PILOT_DESCRIPTION = {
    'resource' : 'ornl.frontier',
    'project'  : 'project', #TODO: include your project ID here
    'nodes'    : N_NODES,
    'cores'    : 48*N_NODES,
    'gpus'     : 8*N_NODES,
    'runtime'  : 20,
}


# Define paths
os.environ['RADICAL_SMT'] = '1'
session = rp.Session()

#Create the tasks to run

LattExtentInSpace=4
LattExtentInTime=8
Configurations=5
tasks, priorities=make_ensemble_tasks(
    LattExtentInSpace,
    LattExtentInTime,
    Configurations,
    session.uid,
    '/path/to/test' # TODO: include output file location here
)

def main():
    try:
        pmgr = rp.PilotManager(session=session)

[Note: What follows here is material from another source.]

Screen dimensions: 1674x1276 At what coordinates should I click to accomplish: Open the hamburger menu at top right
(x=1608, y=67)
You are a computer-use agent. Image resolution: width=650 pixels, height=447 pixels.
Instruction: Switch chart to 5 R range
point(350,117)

        pilot = pmgr.submit_pilots(rp.PilotDescription(PILOT_DESCRIPTION))
        client_sandbox = ru.Url(pilot.client_sandbox).path + '/' + session.uid
        pilot_sandbox  = ru.Url(pilot.pilot_sandbox).path

        print('client sandbox: %s' % client_sandbox)
        print('pilot  sandbox: %s' % pilot_sandbox)

        tmgr = rp.TaskManager(session=session)
        pilot.wait(rp.PMGR_ACTIVE)
        tmgr.add_pilots(pilot)

        #No dependencies? Turn on next 4 lines
        tmgr.submit_tasks(tasks)
        #tmgr.wait_tasks()
        #for task in sub_tasks:
        #   print('%s: %s' % (task.uid, task.state))

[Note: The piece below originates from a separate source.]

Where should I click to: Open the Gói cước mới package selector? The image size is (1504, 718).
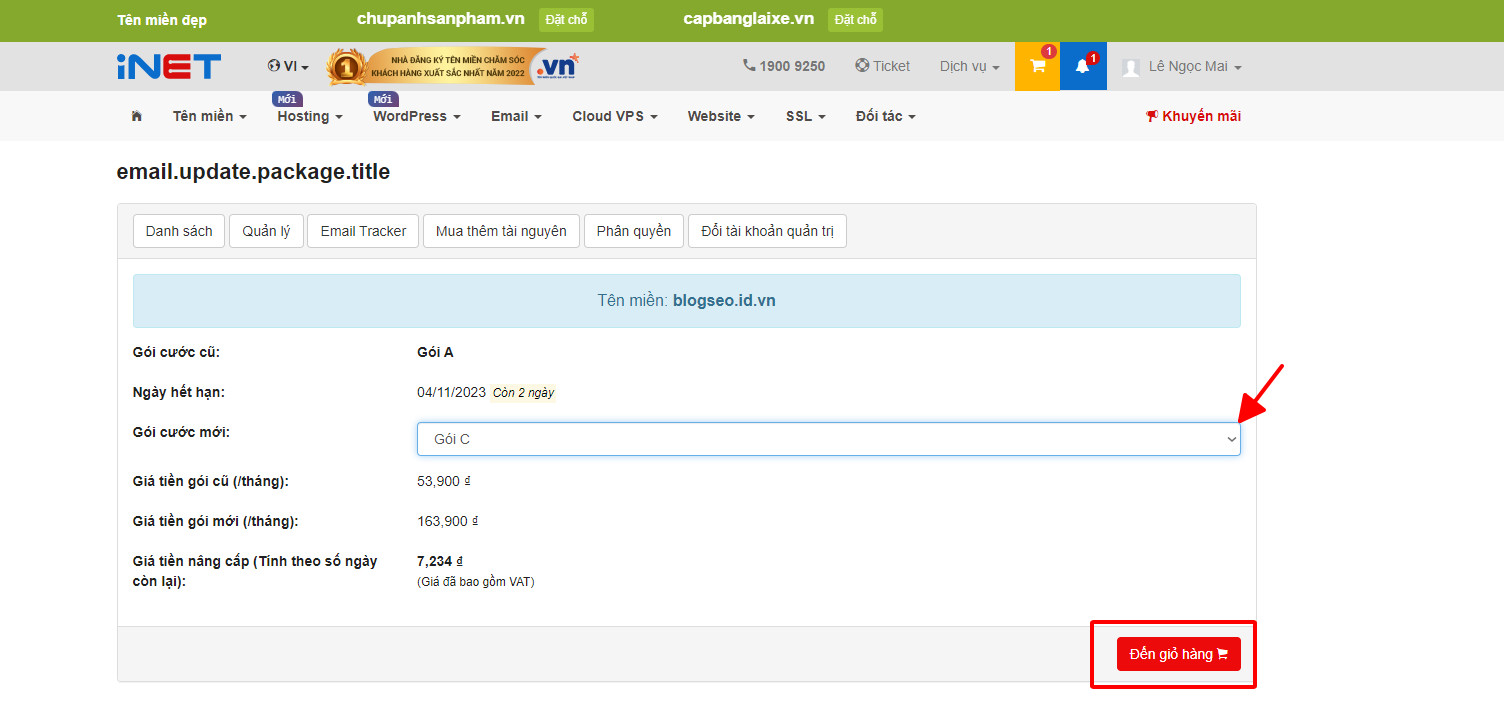click(828, 438)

        #Dependencies Turn on next line
        # Enable call for dependency runs
        tmgr.register_callback(task_state_cb)
        launch_tasks(tmgr, tasks)

        report.progress_done()
        report.header('finalize')

    finally:
        print(datetime.now().strftime("%H:%M:%S"))
        session.close(download=True)


if __name__ == '__main__':
    main()

NAMD

We use the example of calculating the free energy of charging an ion for illustrating the use of NAMD within Radical Pilot. We find the electrostatic contribution to the free energy of charging a Na+ ion in wa- ter. We use the SPC/E water model and the Na+ parameters from Hummer et al.Hummer, Pratt, and García 1996. The accompanying archive collects all the work necessary for running the ensemble calculation.

Simulation task

For the free energy of charging, and solely to demonstrate running multiple simultaneous jobs, we use a 7-point Gauss-Legendre quadrature. The ion charges are scaled to specify the appropriate sampling points (7 in total) Hummer and Szabo 1996, and the jobs are collected in appropriately labeled directories Tomar et al. 2016.

Setting up the job

Run bash SetUpCharging.sh to set up the different cases of the ensemble.

Running RADICAL-Pilot

The Python script rp_simulation_SMT1.py has the details to launch the RADICAL-Pilot (RP) runs. Notice that we are running RP with modifications to the default behavior, namely using one thread per core. (In general, running NAMD with only thread per core proves more efficient.) To use only one thread per core on Frontier, create in your $(HOME)/.radical/pilot/configsthe following “resource_ornl.json” file. Number of enabled threads per core is controlled by parameter smt(Simultaneous Multithreading). Also, RP follows the default setting of Frontier SLURM core specialization, which reserves one core from each L3 cache region, leaving 56 allocatable cores out of the available 64.

{
    'frontier':{
        ''system_architecture''
    }
    :{
        'smt': 1,
        'blocked_cores':[ 0, 8, 16, 24, 32, 40, 48, 56]
    }
}

The ensemble calculation can then be launched as python rp_simulation_SMT1.py.

Analysis

The analysis uses a non-GPU version of the NAMD code, but the ensemble calculation follows the same logic. Simply do python rp_analysis_SMT1.py.

Collecting the results

The bash ProcessPair.sh should process all the pair . log files and print out the estimated free energy of charging. As a further check of the results, in the directory Reference we have provided the estimates from simulations that exclusively used the CPU (on a MacBook pro laptop). Running the ProcessPair .sh script inside that Reference directory should print out the results obtained on the Mac.

Expected result

If all the runs were successful, you should find that a hydration free energy value of about−95 kcal/mol. The above procedure can be easily modified to launch other calculations that could benefit from ensemble computing.